Trecho do documento:
- - - -

Perante o exemplo dessa vida e a tremenda lição dessa morte, não será lícito afirmar-se que o precoce fim do Tenente Humberto de Ataíde foi alguma coisa mais que o simples óbito dum oficial em terras de África? Não teria morrido com ele o velho brio português? E não nos assiste ainda o direito de fazer outra pergunta?
- O que haveria a esperar deste honrado e heróico moço? De que prodígios não seria ele capaz, para maior glória do seu tempo e da sua Pátria?
                                                         Carlos Selvagem
                                                     4 de Agosto de 1928



Uma sentinela (colecção particular)



Nota:
Sem comentários, porque os não precisa, transcrevo uma carta, a última. Esta devia andar decorada por todos aqueles que em Portugal vestindo uma Farda do Exército, têm ainda da Honra Militar uma noção ambígua e difusa

« Mùatúa, 4 de Agosto de 1918

Meu Exmo. Amigo

Esta carta é-lhe devida por duas razões: porque V. Ex.ª faz favor 

de me dispensar a sua amizade e porque lhe devo pedir perdão de 

não ter sabido corresponder até ao fim à confiança que em mim 

depositou.

- - - -

Dados registados:
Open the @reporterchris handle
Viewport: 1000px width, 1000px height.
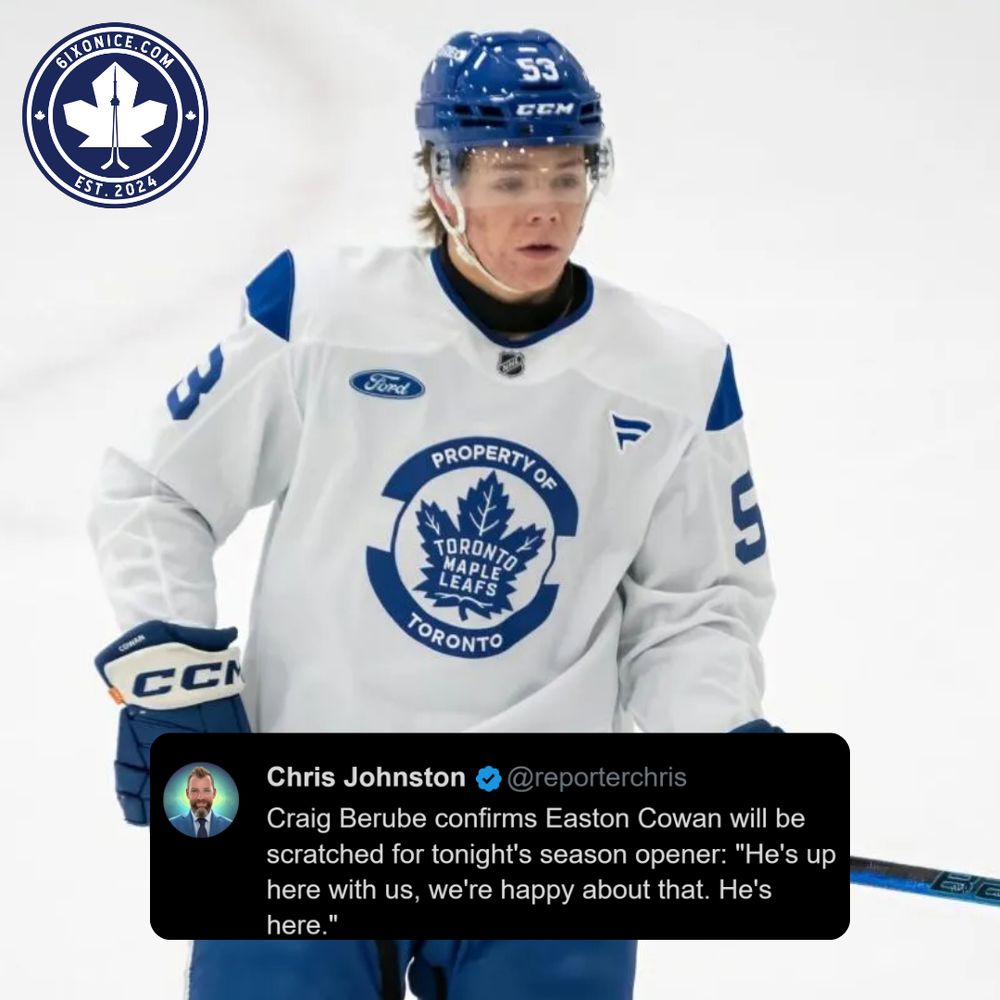coord(596,778)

- - - -

Desafio:
Responda com base no trecho:
1. Onde ocorreu o óbito do Tenente Humberto de Ataíde?
2. Que local e que data encabeçam a carta transcrita?
3. Por que razões diz o autor da carta que ela é devida ao destinatário?

Resultado da tarefa:
1. Em terras de África.
2. Mùatúa, 4 de Agosto de 1918.
3. Porque o destinatário lhe faz favor de dispensar a sua amizade e porque lhe deve pedir perdão de não ter sabido corresponder até ao fim à confiança que nele depositou.